HAVE you ever wondered about the green shelters scattered throughout London that look like lost garden sheds?
They are cabbie shelters, of which there are only eleven of these Grade II buildings left in London. The shelters predate the modern black cab and were first built for hansom and later hackney cabs by the Cabmen's Shelter Fund in the 1870s and continued to be built until 1914. Their aim to provide cabbies with a place to buy some decent food and rest. (Ask a cabbie and he will tell you they were built so that the aristocracy would be guaranteed a way of getting home.)
With very few left in London, I felt extremely honoured to be invited inside one when I was last in Kensington. I had always presumed that the front window was all there was. A window kiosk used by workmen and cabbies to get a cup of tea and a sandwich while on the road.
Not so. Around the back is a cabbie-only entrance and inside, a small café equipped with a kitchen with bench tables and seating. (If you have ever wondered about their size, the shelters were only allowed to be the width of a horse and carriage, when built).

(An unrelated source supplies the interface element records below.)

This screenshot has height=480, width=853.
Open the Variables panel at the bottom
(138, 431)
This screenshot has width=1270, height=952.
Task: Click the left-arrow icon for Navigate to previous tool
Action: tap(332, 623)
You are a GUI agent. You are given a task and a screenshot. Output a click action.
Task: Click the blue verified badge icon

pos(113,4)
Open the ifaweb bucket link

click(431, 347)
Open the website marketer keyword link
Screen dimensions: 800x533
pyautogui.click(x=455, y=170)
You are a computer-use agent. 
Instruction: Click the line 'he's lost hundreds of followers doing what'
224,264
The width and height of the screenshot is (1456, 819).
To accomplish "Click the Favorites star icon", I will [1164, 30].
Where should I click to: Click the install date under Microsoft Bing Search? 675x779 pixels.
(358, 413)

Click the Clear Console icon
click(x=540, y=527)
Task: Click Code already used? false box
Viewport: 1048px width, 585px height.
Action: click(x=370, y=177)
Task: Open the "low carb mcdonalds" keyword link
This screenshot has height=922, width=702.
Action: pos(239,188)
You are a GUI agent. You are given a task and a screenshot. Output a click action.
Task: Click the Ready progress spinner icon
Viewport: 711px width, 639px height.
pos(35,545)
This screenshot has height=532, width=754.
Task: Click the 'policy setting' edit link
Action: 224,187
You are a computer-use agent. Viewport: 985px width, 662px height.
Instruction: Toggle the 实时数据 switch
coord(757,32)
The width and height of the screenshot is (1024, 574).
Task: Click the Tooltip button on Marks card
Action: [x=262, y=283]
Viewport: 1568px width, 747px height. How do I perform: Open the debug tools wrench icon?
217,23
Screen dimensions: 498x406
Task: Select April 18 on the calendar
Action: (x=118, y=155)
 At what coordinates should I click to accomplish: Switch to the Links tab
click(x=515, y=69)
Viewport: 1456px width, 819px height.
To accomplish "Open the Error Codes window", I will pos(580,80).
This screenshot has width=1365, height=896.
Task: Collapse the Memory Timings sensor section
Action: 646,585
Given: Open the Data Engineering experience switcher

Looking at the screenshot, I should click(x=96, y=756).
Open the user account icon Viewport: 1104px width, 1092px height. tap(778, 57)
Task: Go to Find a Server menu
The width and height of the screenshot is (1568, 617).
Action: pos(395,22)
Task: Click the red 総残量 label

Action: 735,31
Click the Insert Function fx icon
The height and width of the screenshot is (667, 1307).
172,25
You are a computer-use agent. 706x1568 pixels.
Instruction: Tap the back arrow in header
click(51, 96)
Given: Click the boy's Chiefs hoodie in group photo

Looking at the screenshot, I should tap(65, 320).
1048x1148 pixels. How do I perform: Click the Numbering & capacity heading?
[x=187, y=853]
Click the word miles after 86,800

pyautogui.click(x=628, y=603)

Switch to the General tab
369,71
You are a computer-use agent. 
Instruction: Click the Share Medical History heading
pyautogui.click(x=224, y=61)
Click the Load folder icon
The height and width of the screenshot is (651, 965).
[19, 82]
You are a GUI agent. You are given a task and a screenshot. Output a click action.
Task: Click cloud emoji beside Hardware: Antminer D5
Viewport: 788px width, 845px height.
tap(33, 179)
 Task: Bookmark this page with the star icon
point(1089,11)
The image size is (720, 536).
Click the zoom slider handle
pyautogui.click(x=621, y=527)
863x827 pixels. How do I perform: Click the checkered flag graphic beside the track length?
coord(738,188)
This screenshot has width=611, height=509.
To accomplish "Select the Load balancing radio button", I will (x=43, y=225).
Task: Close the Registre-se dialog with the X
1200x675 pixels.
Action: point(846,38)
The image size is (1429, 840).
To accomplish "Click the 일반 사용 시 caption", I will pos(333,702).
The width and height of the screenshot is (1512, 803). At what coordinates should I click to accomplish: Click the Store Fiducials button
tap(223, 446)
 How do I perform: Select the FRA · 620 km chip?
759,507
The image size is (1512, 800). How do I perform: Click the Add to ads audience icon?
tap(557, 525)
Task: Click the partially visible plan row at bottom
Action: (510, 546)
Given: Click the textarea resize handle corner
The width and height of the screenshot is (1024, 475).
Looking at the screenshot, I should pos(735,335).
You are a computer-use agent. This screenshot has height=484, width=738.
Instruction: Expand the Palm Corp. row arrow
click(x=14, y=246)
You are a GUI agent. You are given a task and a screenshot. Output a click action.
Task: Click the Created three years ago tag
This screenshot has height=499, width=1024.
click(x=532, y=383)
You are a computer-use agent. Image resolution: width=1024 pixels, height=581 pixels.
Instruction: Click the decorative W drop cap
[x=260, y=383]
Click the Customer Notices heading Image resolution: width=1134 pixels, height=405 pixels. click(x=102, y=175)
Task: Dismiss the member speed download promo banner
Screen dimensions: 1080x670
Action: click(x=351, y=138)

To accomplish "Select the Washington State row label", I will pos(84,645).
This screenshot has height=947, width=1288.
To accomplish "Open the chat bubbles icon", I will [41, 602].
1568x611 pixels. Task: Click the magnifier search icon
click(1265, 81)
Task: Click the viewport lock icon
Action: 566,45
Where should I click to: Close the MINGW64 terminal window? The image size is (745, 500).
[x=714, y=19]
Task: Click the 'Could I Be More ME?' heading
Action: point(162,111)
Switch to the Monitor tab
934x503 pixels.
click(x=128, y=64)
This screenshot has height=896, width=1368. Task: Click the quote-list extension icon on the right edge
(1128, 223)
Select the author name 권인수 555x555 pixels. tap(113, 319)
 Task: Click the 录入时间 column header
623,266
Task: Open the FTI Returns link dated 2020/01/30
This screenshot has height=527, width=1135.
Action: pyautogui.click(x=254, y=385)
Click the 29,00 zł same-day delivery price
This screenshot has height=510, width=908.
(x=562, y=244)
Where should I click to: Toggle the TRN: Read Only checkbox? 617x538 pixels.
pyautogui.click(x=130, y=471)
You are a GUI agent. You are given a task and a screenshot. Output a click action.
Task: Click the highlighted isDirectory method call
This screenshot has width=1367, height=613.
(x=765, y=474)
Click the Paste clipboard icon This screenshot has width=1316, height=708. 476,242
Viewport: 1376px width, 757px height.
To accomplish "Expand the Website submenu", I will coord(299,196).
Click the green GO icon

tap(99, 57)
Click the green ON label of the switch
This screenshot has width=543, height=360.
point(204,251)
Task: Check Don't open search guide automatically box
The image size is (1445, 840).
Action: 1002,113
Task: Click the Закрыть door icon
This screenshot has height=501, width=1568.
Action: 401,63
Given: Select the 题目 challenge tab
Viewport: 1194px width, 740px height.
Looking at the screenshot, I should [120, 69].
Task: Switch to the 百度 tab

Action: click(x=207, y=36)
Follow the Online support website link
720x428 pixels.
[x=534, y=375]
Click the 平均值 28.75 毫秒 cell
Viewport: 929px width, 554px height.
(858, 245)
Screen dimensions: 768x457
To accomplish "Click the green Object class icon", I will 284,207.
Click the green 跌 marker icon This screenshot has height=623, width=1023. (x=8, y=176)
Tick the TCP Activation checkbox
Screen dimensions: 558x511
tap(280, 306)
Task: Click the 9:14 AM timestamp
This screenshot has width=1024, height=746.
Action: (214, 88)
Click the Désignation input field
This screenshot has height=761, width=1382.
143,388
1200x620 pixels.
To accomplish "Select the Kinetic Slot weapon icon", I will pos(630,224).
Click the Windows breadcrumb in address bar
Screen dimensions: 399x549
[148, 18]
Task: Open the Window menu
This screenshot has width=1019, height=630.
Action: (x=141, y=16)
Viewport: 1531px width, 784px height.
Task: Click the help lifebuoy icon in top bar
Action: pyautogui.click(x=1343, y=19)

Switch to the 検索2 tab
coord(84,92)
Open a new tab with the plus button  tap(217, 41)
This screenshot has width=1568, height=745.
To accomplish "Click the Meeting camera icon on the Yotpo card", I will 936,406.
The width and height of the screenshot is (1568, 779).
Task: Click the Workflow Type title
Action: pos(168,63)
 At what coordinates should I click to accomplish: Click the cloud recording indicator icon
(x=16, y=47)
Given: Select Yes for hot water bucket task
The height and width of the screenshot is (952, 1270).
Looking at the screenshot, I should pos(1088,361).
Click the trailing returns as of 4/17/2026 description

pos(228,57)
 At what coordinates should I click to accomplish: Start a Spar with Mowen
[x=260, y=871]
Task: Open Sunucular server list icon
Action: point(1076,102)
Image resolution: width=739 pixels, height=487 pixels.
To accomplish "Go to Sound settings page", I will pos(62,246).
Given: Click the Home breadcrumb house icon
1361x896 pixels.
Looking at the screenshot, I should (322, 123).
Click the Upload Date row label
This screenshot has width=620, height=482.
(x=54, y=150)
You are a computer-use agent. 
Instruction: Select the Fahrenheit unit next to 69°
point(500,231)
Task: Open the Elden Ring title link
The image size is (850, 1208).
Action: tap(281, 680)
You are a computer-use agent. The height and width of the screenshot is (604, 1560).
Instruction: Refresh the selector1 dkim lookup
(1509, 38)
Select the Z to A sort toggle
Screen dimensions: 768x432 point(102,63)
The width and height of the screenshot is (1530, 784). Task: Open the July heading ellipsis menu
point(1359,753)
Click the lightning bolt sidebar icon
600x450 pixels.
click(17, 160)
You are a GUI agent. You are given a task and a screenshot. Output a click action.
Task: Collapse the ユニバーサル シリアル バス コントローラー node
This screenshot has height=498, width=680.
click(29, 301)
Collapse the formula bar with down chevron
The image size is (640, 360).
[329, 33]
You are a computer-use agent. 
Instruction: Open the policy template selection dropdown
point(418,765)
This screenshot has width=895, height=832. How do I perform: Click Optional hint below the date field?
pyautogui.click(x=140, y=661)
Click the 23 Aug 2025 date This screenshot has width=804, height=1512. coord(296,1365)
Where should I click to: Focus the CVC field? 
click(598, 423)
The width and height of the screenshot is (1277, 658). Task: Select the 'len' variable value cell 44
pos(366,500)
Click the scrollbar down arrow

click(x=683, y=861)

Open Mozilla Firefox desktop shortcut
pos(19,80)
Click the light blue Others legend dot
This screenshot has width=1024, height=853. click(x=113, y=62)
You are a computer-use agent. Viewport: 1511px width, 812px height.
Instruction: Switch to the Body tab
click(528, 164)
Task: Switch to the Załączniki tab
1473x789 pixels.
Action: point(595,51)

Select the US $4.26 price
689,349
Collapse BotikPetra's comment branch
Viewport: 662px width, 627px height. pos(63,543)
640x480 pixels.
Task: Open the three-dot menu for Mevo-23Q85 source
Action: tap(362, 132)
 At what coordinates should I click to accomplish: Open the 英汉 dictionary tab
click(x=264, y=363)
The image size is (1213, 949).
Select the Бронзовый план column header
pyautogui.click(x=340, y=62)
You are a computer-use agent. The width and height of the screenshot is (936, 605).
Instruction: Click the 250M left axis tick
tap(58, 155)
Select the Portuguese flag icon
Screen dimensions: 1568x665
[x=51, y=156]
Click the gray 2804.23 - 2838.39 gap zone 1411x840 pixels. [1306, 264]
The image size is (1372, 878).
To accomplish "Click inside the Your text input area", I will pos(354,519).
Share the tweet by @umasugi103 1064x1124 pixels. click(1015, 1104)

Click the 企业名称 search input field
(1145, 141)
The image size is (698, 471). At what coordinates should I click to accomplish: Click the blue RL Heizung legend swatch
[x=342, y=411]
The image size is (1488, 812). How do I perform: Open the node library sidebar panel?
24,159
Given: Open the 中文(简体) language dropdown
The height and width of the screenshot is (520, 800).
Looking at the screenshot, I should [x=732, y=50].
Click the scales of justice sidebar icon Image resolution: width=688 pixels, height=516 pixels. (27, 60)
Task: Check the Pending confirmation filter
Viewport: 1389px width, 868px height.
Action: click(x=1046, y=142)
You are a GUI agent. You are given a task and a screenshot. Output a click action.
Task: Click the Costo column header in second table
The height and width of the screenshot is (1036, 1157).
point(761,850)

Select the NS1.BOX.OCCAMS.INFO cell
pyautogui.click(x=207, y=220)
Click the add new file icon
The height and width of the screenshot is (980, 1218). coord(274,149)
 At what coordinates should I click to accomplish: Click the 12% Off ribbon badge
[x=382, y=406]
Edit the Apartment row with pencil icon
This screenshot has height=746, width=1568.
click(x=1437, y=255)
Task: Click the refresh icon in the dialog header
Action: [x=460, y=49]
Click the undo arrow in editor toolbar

Inside, cabbies sit, enjoying variations of a full English breakfast. The menu is classically British and it looked and smelt good. The conversation was equally appetising reminding me that cabbies are a vibrant and living part of London’s history.
Asked for their tips on the best places to go in London, I was told Bermondsey and Wapping. The Town of Ramsgate pub came highly recommended because of its gruesome history. Men pressed ganged into serving on ships and convicts destined for the Colonies, were held in its cellars. In nearby Execution Dock, the condemned were hanged then chained to posts in the river. Another spoke of the spice warehouses along Shad Thames and how the smell continued for five years after they were closed in the early seventies.
So, the next time, you are in a black cab, ask – what is the best place in London to visit. Chances are you’ll be surprised by the answer. The tip will be worth more than your cab fare.
A big thank you to Sidney born on 26 January who introduced me to the folk at Kensington shelter. My cup of tea was one of the best that I have ever had.